» **Assigned task**
Transcribe the lines below exactly. No image belongs in the transcription.

BEGIN

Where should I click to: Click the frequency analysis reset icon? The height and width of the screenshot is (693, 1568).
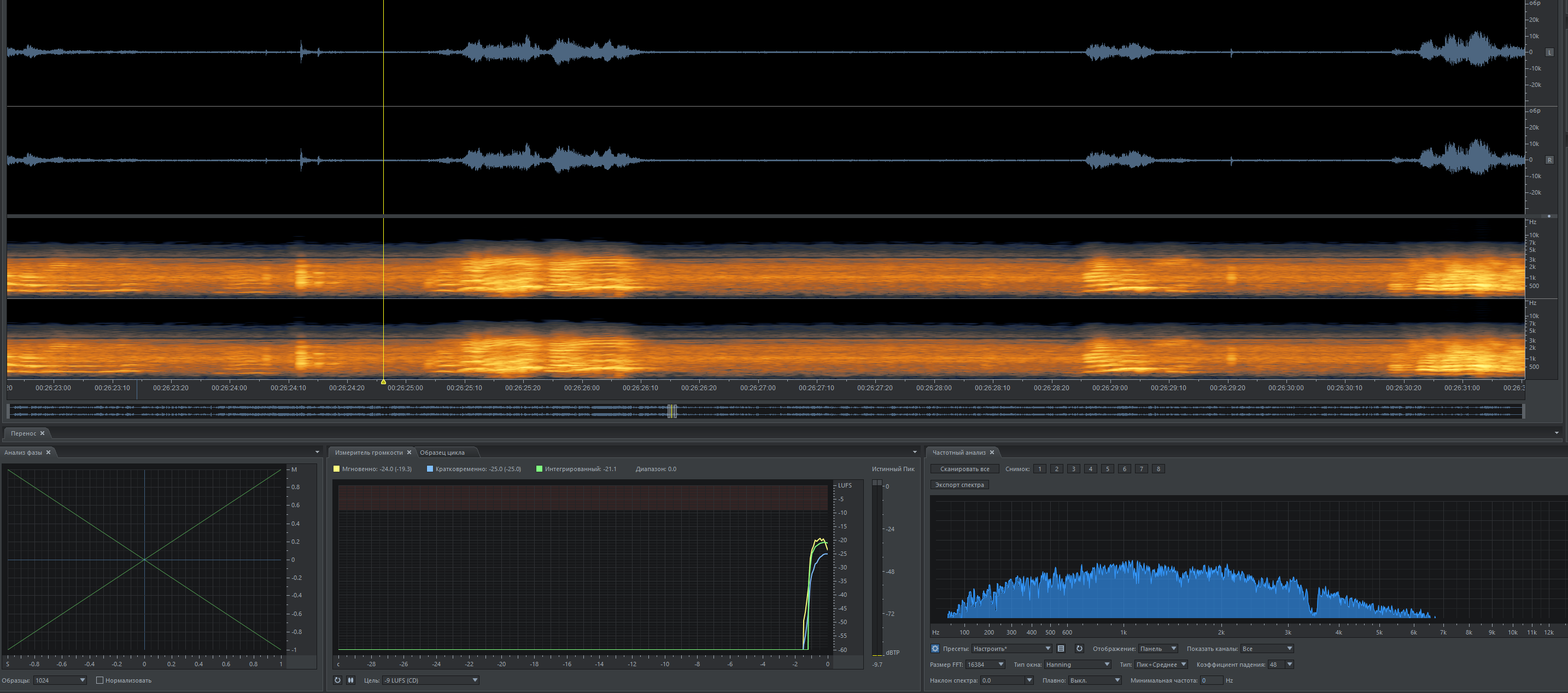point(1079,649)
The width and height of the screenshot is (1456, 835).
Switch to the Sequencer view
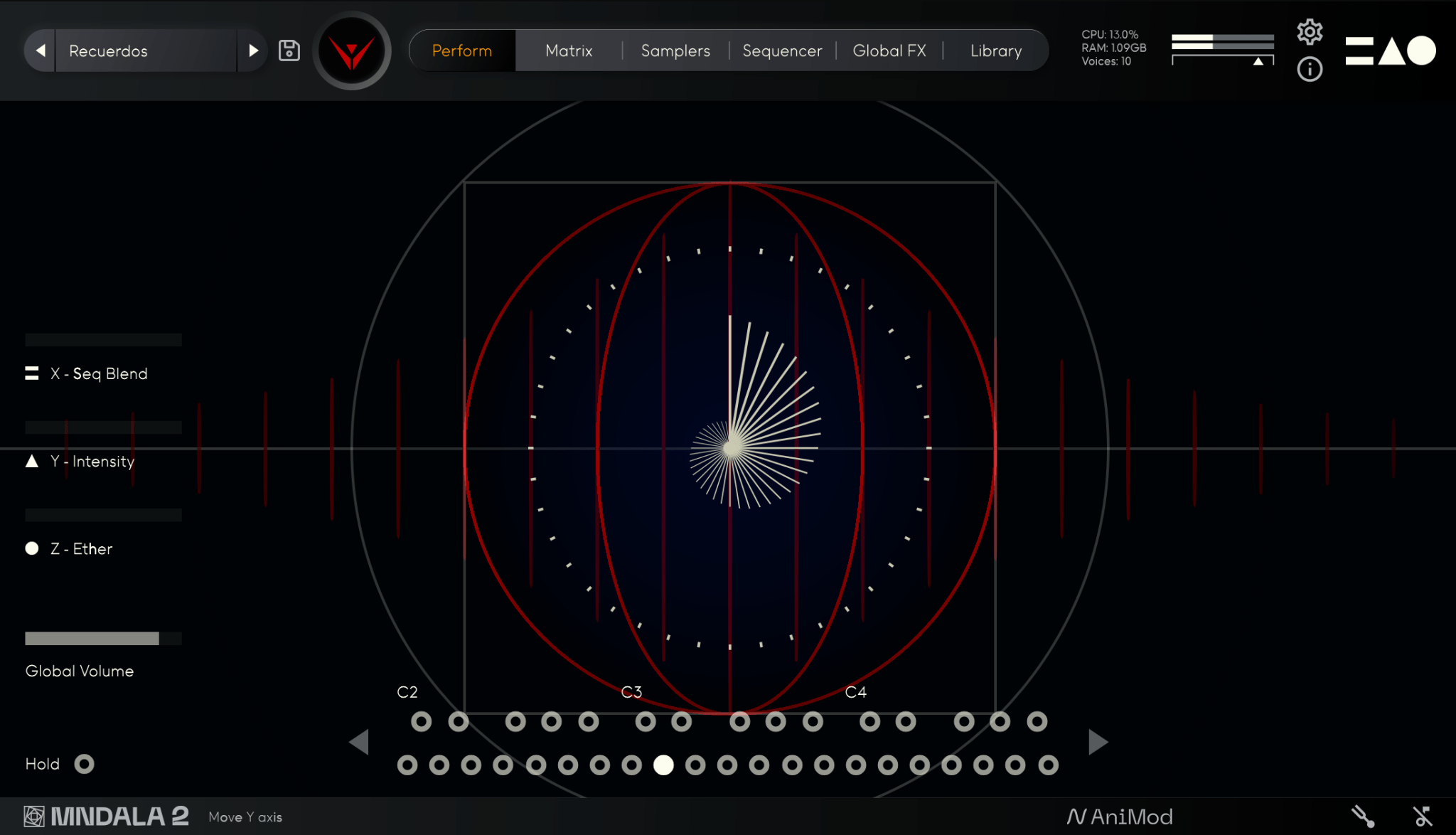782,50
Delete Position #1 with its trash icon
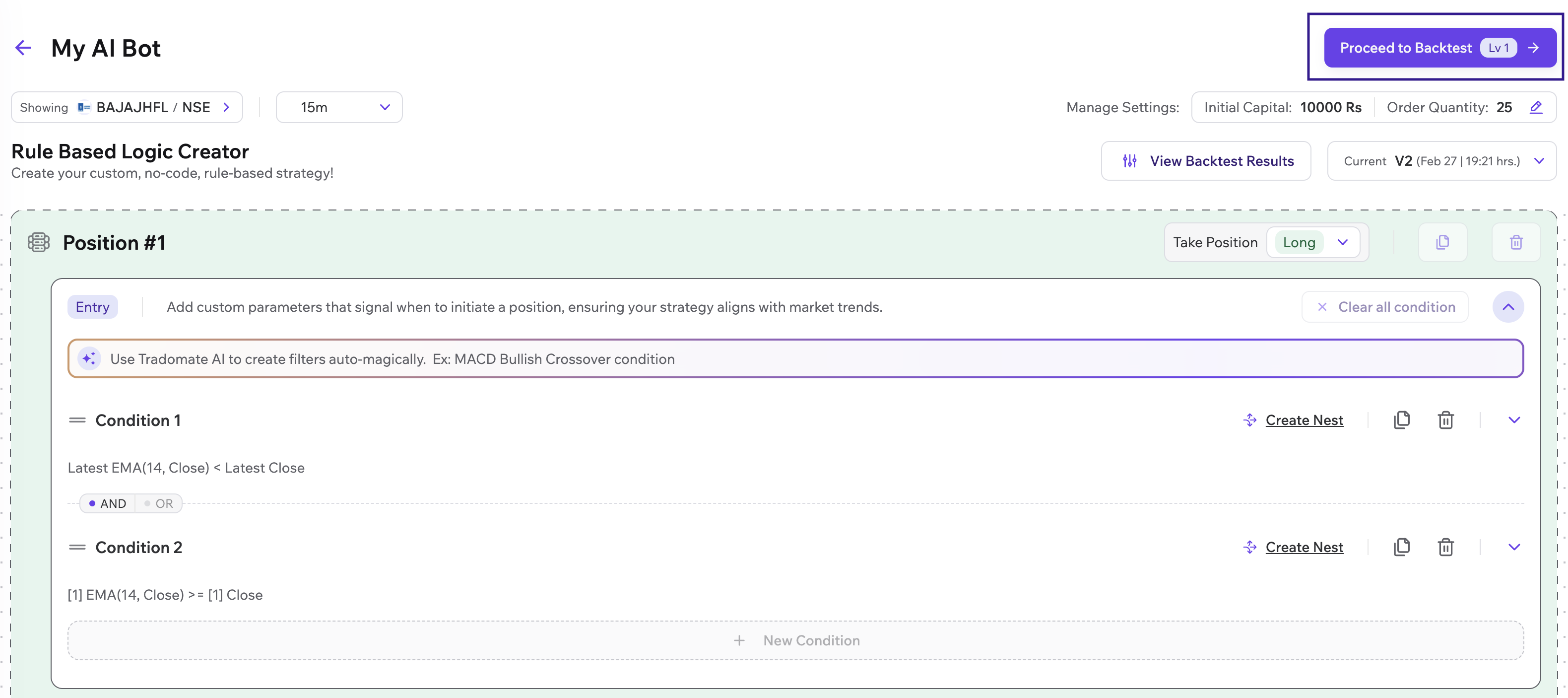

END

» **Task response**
Where should I click to: Click the frequency analysis reset icon? The height and width of the screenshot is (693, 1568).
point(1079,649)
The width and height of the screenshot is (1456, 835).
Switch to the Sequencer view
782,50
Delete Position #1 with its trash icon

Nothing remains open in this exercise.